Pertamina refinery also processed 31.8 million barrels of imported crude oil, 10.42 percent lower than the 35.5 million barrels it had expected.
“For domestic crude, the figure was higher than expected, which is great, while the lower figures in imported crude is also good,” Chrisna noted.
From January to April 2012, he said, the refinery produced 71.63 million barrels of gasoline, comprising 21.3 million barrels of premium (leaded) type fuel, 4.4 million barrels of kerosene, 39.88 million barrels of diesel fuel, and 6.05 million barrel of jet fuel.
“Fuel production has reached 70 per cent of the crude oil intake, with the highest production being of diesel fuel,” Chrisna added.
Production of special fuels such as the Pertamax (RON 90 fuel) and Pertamax Plus (RON 92 fuel) increased by 102 percent and 94 percent, respectively, in January-April 2012.
“Overall, the processing performance during the January-April 2012 period was good,” he said.
Chrisna stated that the company continued its optimum efforts by focusing on reducing domestic crude oil processing costs and implementing crude procurement best practices.
“Through this effort, we have brought the costs down to US$ 60.38 million, which is equivalent to US$ 31.2 million worth of business impact,” he said.
Pertamina has six refineries with a total production capacity of 1.031 million barrels a day.
The company also plans to build two new refineries, which are expected to process 300,000 barrels a day by 2018.
Energy observer from ReforMiner Institute, Pri Agung Rakhmanto, said the government should build a new refinery to enhance national energy security.

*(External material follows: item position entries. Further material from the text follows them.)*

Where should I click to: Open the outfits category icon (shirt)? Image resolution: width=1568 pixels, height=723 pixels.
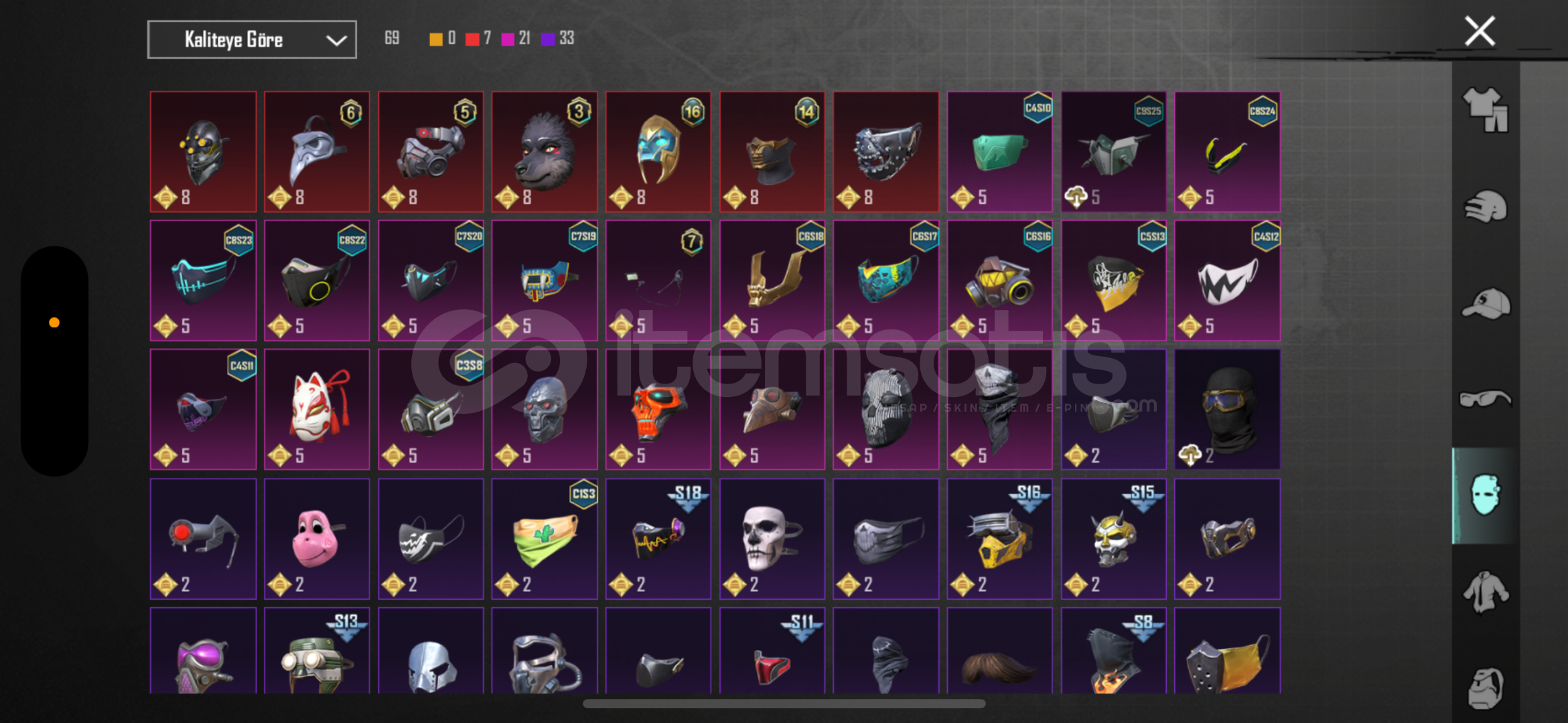(1485, 110)
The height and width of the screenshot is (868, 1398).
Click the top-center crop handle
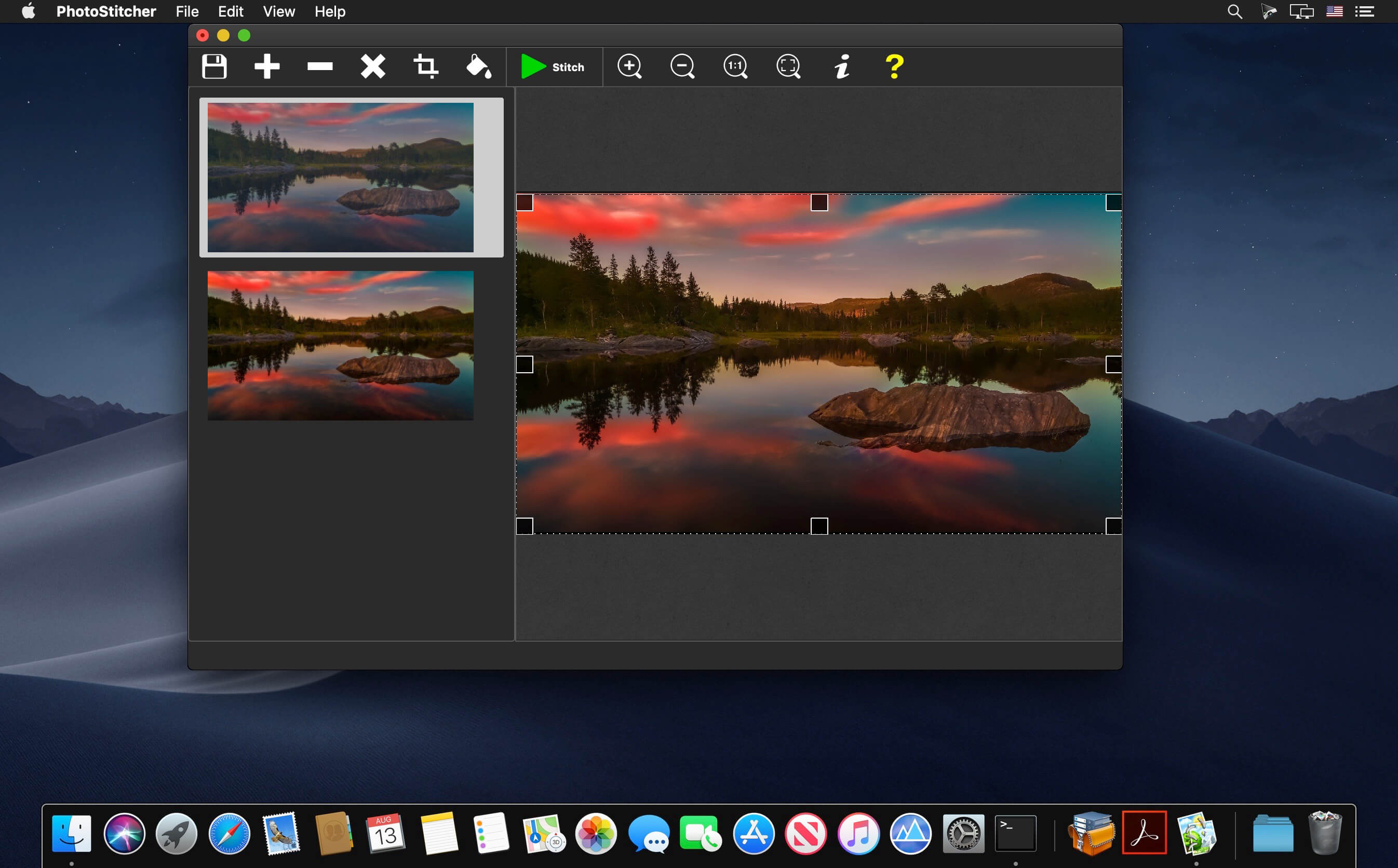click(819, 202)
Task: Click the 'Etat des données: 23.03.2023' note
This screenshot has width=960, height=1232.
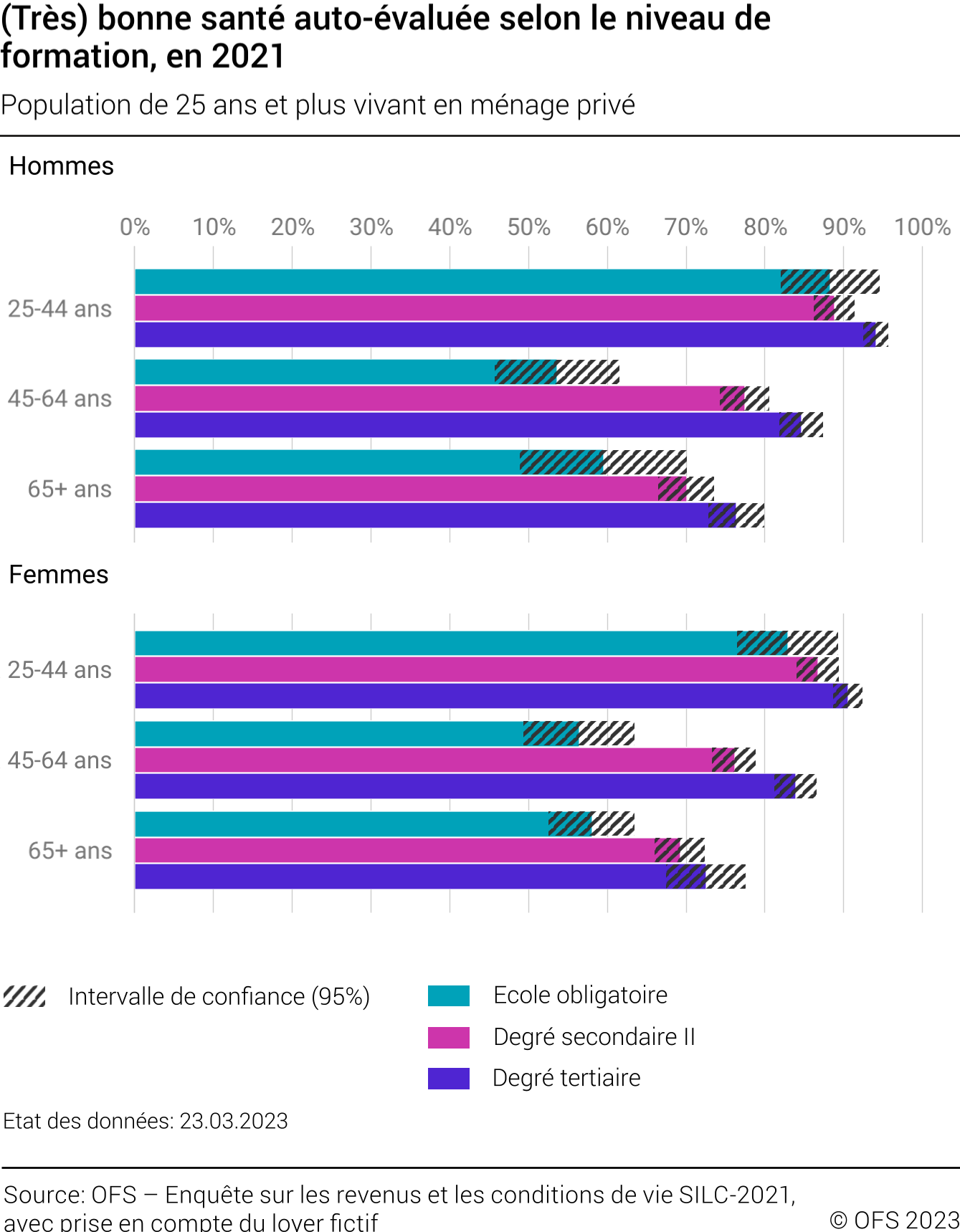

“So far, the government has not been serious about building refineries,” he added.
“There are two options. The government can build its own refinery by using the fund it had previously allocated for subsidised fuel or by providing fiscal and non-fiscal incentives to investors who are exploring cooperation with Pertamina,” Pri Agung said.
He noted that the last refinery built in Indonesia was in 1994, which was located in Balongan, West Java.
The rate of fuel consumption grew at an average of 6-8 percent per year. Currently, national fuel consumption is close to 1.1 million barrels per day.
Meanwhile, oil production capacity is only 650,000 barrels a day, which means there is a 40 percent deficit, equivalent to 450,000 barrels a day.
“As a result, imported fuel is eroding the state`s foreign exchange by US$ 26.5 billion per year,” Pri Agung said.